Tanto da esquerda pra direita quanto dá direita pra esquerda, Felipe Neto incomoda muito mais pelo volume, do que pelo conteúdo.

Nem representante da esquerda, como a direita faz pensar, muito menos o vazio que a esquerda quer passar.

Em tempos sombrios de reacionarismo escancarado e totalmente despodurado, quase que normalizado, Felipe é uma voz com muitos milhões de ecos que está incomodando os dois polos do debate político pelo mesmo motivo.

Não há de se ter grande lastro na vida política para entender o que acontece com o empresário, produtor de conteúdo, youtuber etc… Felipe fala o óbvio pra muita gente.

A direita está muito incomodada pq falando o óbvio, Felipe denúncia diuturnamente as loucas e criminosas mazelas presidenciais.

Já a velha esquerda, está se sentindo roubada no monopólio de criticar o pior presidente de todos os tempos. Em tempo e tempetatura normal, a esquerda estaria nadando de braçadas, fazendo oposição ao desgoverno Bolsonaro. Só que a tragédia petista, tirou das mãos do Lulopetismo o megafone que outrora fazia muito barulho.

Em Volta Redonda, tem um jornalista LIVRE que usa um bordão. “Não confundam alhos com bugalhos”.
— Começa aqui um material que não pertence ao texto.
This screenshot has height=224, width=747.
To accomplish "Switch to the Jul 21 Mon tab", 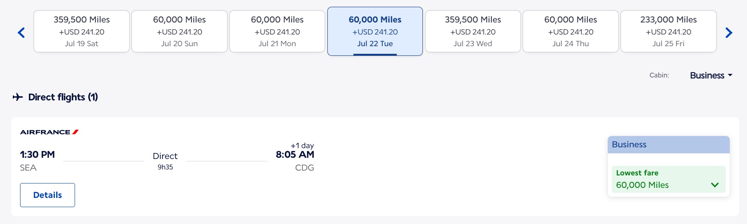I will [277, 31].
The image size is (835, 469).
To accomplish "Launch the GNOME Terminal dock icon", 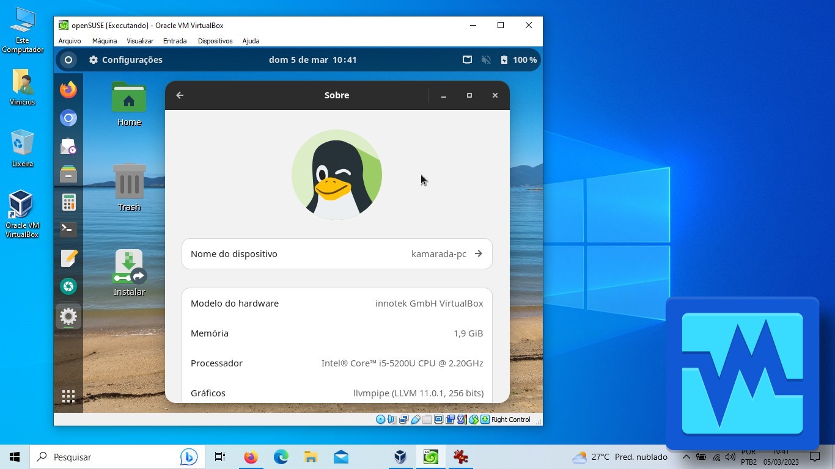I will tap(68, 228).
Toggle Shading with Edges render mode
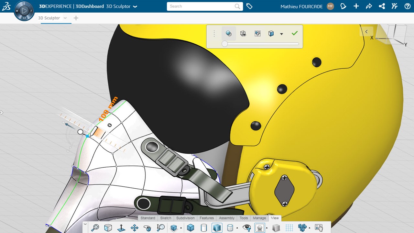This screenshot has height=233, width=414. click(x=217, y=228)
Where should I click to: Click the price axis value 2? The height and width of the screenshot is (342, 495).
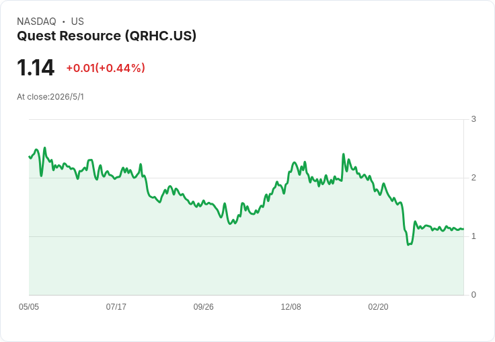[473, 178]
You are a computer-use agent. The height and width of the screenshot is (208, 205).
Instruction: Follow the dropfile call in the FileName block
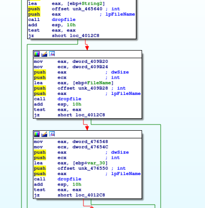[69, 99]
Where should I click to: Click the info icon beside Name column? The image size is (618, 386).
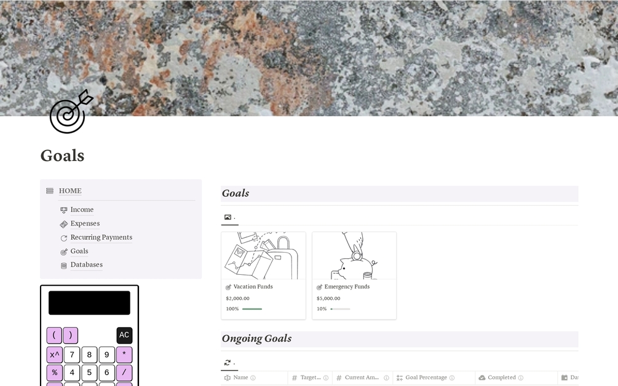(x=253, y=378)
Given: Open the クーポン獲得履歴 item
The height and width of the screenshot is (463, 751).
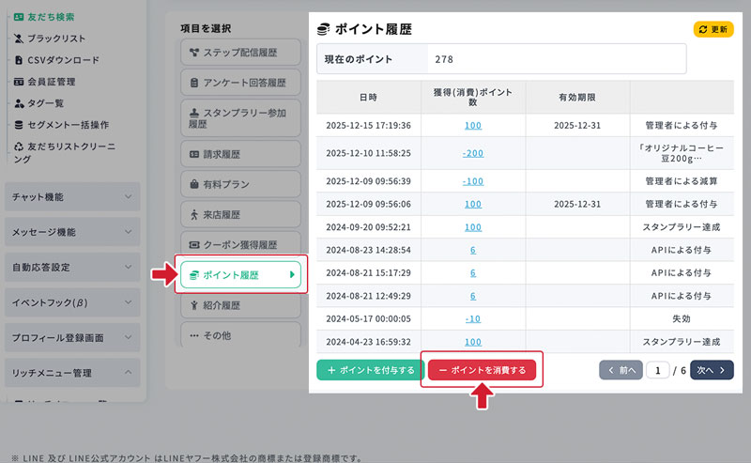Looking at the screenshot, I should coord(240,245).
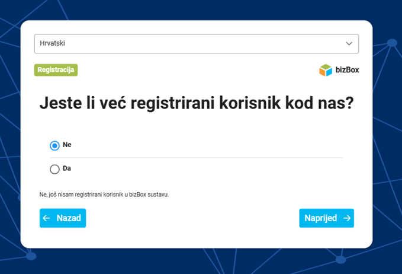Go back with the Nazad button
The image size is (402, 274).
(x=63, y=218)
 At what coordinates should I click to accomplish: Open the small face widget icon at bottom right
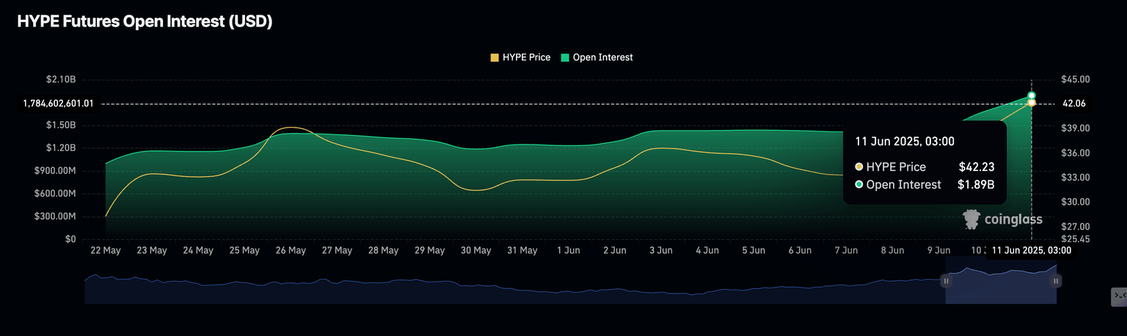tap(1119, 296)
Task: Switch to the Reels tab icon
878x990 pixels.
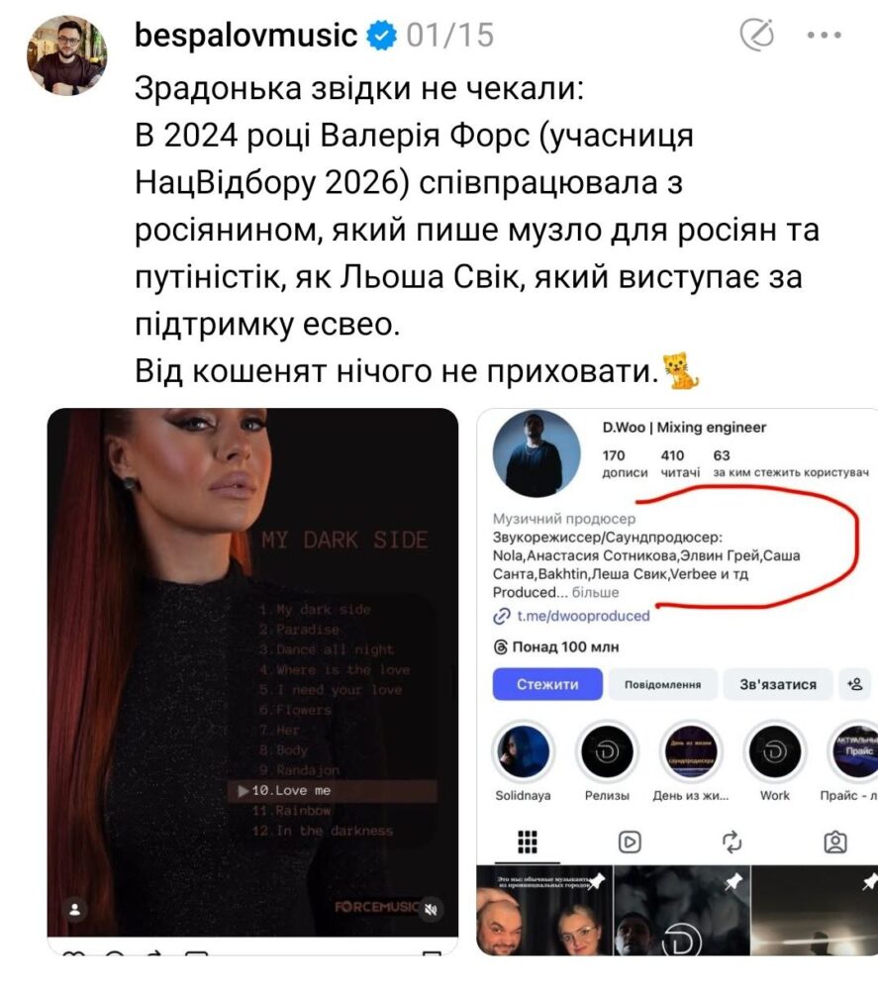Action: [630, 842]
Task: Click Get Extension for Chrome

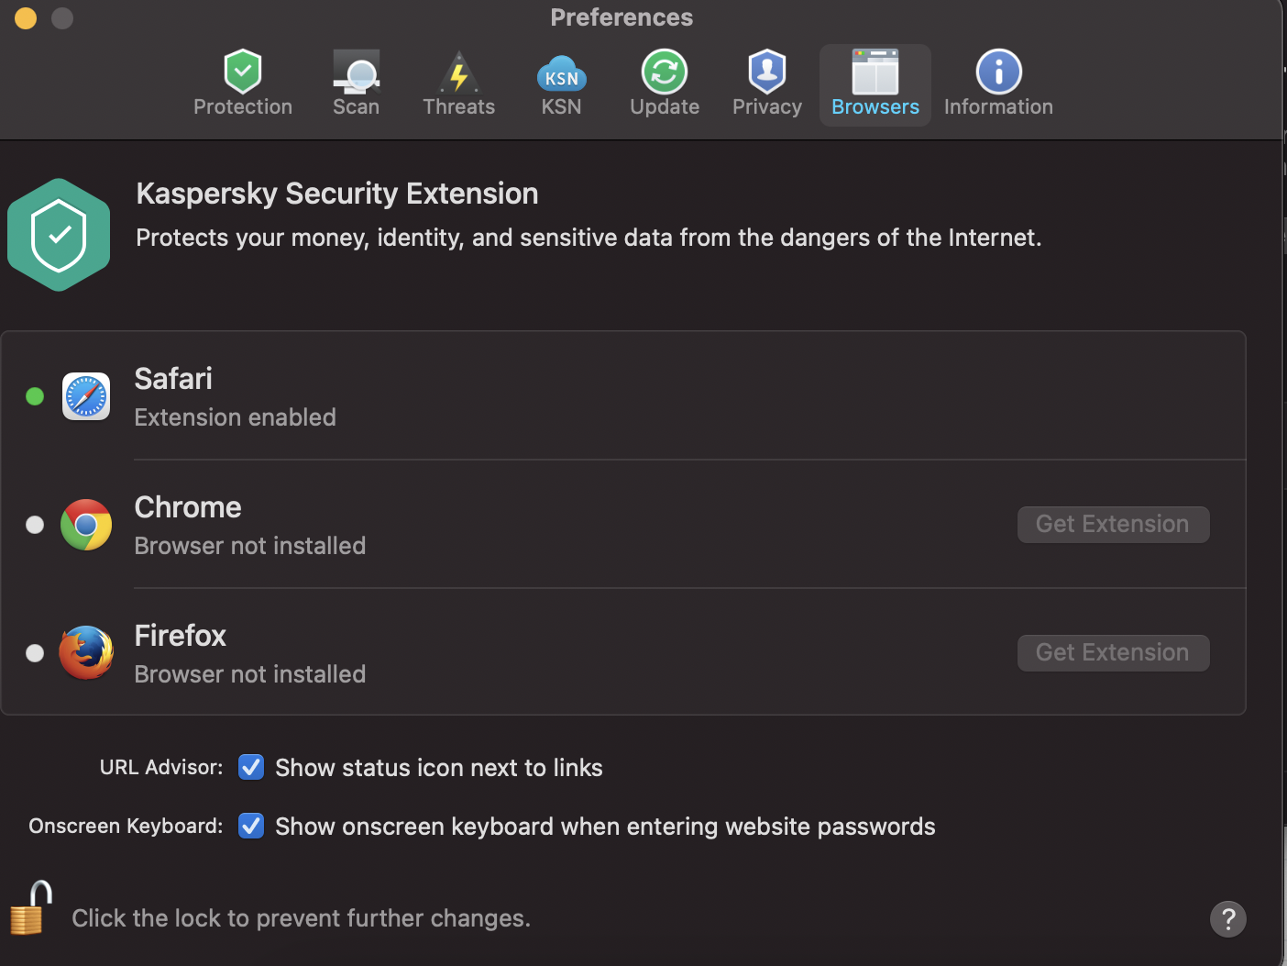Action: [x=1113, y=525]
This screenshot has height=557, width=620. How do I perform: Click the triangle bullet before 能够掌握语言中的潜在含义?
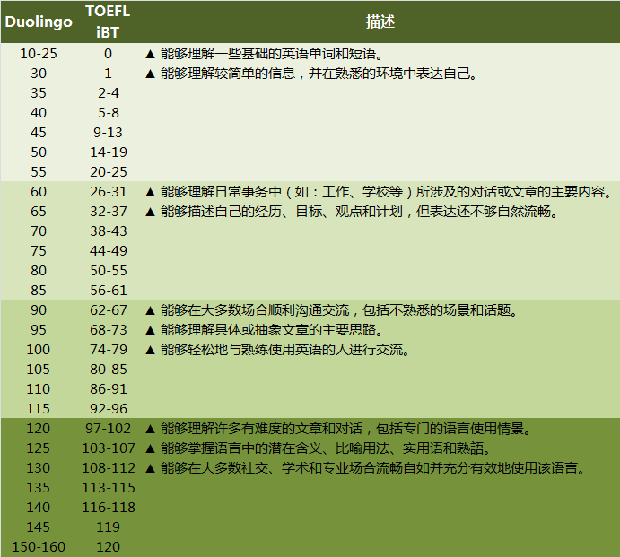point(151,448)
Felipe para o negócio que ele conduz, “um puta case de sucesso”, e devemos vê-lo assim. Neto, não é um político, segundo ele, não tem pretensões políticas, então, temos que cobrá-lo pelo que é. E só!

Mais do que o carteiro, temos que ler e entender a carta. Felipe está batendo na tecla certa, mesmo que óbvia, mas na direção correta, não temos que criar um terceiro polo na disputa de narrativas políticas que ele não é e nem reivindica, mas prestar bastante atenção, no que a única força capaz de falar pra tanto público quanto o bolsonarismo.

Como diria a inteligentíssima Gabriela Prioli “Menos emoção e mais razão!”